Industrialization Engineer

Are you an experienced Industrial Engineer ready to lead industrialization projects and drive successful product transfers into manufacturing?
Are you eager to join a fast‑growing organization where innovation and resilience are key drivers of success?

                                    If so, join our Industrialization Department as Industrialization Engineer
                      You will become part of a small, dynamic team that fosters a collaborative, supportive, and 

                                                                        passionate work environment

Your mission:

You will lead and oversee industrialization phases to ensure the efficient, robust, and successful transfer of new products into manufacturing, including the coordination of production ramp‑up activities.

You will contribute to the definition and deployment and continuous improvement of manufacturing processes, with a strong focus on productivity, industrial robustness and cost efficiency,

Working in close collaboration with internal stakeholders (R&D, Operations, and Quality), as well as internal manufacturing sites, contract manufacturing organizations (CMOs), and suppliers, you will coordinate industrial transfer activities and ensure alignment of product and manufacturing data.

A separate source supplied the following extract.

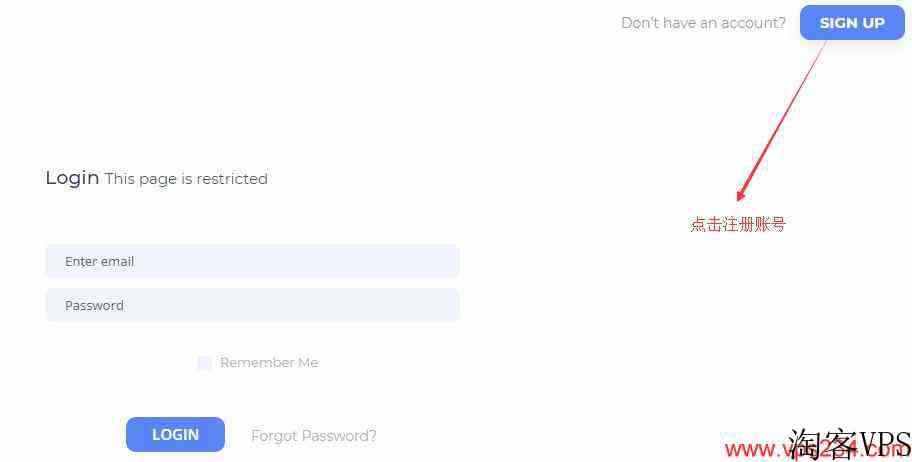Click the 'Don't have an account?' text

point(703,23)
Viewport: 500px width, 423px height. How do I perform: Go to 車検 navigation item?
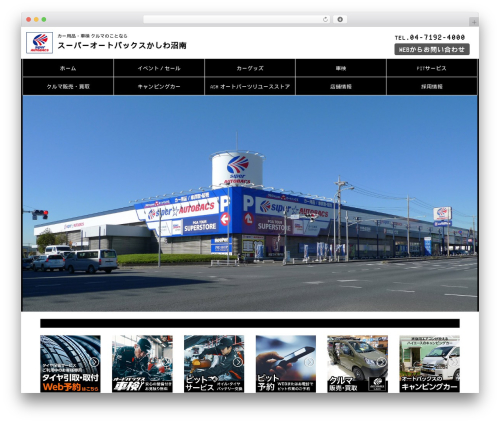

You will also train and support internal teams as needed (products, processes, and tools) and act as a cross‑functional interface for PLM and industrial IT systems, including ERP and QMS where applicable.

Your main activities:

A. Manage NPI (New Product Introduction) and industrialization phases with concurrent engineering

• Ensure a smooth transition between R&D and Manufacturing facilities either in house or with a contract manufacturing company by managing the Design Transfer activities and associated planning.
• Manage and coordinate the industrialization process for implants and instruments during the whole product life cycle (prototypes, test batches, expert phases and launches)
• Work closely with cross-functional teams, including R&D, quality assurance, and production, to coordinate and troubleshoot manufacturing processes.
• Assist in transitioning from prototype development to full-scale production during product scaling phase.
• Participate in design to cost activities prior to industrialization.
• Evaluate and estimate in relation with the marketing and purchasing teams during the new product development the COGS to secure new business cases.
• Develop and secure the inspection methods for all new products such as specific inspection means & gauges

B. Process management & improvement

•  Ensure a technical support during design changes and/or manufacturing changes
• Evaluate/Choose appropriate machinery and equipment for manufacturing in close relation with production team and oversee their maintenance.
• Analyze manufacturing costs and find ways to reduce expenses (in house and outsourced) in close relation to R&D team during development and industrialization phases.
• Update manufacturing process documentations according to changes and improvements.
• Ensure that manufacturing processes adhere to industry-specific regulations and standards, such as ISO 13485 and FDA requirements.
• Assess and mitigate risks associated with manufacturing processes to ensure product safety.

Your profile:

• Engineer degree in engineering mechanic or industrial (INSA, UTC, Polytech or equivalent) with at least 5 years of experience in similar position (manufacturing engineer or project manager) within Medtech companies.
• Strong technical background and strong ability on product design, manufacturing processes, product inspection aiming to incorporate DFM principles.
• Knowledge of manufacturing processes such as CNC machining, 3D printing, and finishing processes.
• Strong technical ability in creating engineering drawings, models, applying GD&T.
• Ability to use CAD software (SolidWorks preferred).
• Solid understanding of data flows and interfaces between PLM, ERP, QMS, and manufacturing systems.
• Ability to structure, maintain, and leverage products and processes data across the full product lifecycle.
• Good understanding of the safety requirement of the medical device (knowledge of the ISO-13485 and FDA requirements).
• Effective interpersonal, communication, proactive and organizational skills.
• Languages:  French mandatory,  Fluency in written and spoken English

If this role matches your profile and expectations, we would be pleased to receive your application.